_GOAL OF THE EXERCISE_. Look through the data below and count each line where the word "magnifier" appears. Reply with the count alone.

_RECORDS FOR THE EXERCISE_.
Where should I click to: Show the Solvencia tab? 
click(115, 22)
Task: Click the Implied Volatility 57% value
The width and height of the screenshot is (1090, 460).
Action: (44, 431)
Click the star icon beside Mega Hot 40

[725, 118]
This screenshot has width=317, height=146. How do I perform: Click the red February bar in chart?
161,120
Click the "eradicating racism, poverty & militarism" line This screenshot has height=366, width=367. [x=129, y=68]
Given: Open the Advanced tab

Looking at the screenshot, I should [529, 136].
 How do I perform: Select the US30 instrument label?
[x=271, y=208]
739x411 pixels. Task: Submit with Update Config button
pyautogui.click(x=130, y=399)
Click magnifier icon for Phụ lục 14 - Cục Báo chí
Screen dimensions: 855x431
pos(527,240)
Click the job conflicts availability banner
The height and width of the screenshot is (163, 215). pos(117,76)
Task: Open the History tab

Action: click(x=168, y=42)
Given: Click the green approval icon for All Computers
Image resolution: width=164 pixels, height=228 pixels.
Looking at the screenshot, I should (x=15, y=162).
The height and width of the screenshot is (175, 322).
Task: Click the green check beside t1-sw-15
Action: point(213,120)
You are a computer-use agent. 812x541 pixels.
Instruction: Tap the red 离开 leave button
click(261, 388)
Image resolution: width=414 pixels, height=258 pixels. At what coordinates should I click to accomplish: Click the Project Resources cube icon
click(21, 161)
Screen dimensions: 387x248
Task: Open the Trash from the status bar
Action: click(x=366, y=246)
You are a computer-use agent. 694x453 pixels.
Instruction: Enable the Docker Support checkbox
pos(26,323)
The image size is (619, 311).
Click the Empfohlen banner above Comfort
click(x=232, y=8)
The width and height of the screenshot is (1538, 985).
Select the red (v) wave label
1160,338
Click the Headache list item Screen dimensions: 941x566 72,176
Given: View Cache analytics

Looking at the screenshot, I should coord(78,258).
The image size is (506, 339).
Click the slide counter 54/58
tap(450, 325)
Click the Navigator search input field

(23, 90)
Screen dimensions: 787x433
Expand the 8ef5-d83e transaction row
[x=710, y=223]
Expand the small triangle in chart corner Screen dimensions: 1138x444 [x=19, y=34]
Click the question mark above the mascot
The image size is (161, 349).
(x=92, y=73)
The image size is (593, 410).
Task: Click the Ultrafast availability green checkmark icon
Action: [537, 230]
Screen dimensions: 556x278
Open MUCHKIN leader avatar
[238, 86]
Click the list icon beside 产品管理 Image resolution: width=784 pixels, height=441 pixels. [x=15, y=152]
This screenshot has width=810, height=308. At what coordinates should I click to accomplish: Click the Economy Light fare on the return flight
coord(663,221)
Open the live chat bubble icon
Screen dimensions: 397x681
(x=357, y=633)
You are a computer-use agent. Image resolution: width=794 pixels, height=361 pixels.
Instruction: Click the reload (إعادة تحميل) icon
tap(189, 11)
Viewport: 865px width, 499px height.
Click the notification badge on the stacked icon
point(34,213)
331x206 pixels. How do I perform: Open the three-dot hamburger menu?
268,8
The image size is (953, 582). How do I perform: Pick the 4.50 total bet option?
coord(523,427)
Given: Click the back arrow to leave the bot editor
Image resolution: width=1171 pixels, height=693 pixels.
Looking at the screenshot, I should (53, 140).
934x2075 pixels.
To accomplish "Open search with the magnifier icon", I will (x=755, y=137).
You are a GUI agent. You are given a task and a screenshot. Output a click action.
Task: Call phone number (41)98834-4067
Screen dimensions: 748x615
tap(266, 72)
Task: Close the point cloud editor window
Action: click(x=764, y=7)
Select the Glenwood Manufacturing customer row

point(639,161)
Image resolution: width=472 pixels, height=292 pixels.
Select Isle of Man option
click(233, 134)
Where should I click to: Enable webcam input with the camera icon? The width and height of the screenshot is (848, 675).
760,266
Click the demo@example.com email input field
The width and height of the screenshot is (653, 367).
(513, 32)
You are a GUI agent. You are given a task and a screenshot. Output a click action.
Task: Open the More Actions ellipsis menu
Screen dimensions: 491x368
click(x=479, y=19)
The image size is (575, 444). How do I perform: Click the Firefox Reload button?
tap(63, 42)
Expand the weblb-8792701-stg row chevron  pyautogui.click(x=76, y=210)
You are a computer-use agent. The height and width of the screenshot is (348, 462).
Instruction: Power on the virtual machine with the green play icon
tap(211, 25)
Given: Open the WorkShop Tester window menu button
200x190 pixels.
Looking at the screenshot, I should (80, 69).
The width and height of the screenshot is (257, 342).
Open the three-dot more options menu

_PROBLEM SOLUTION_. 2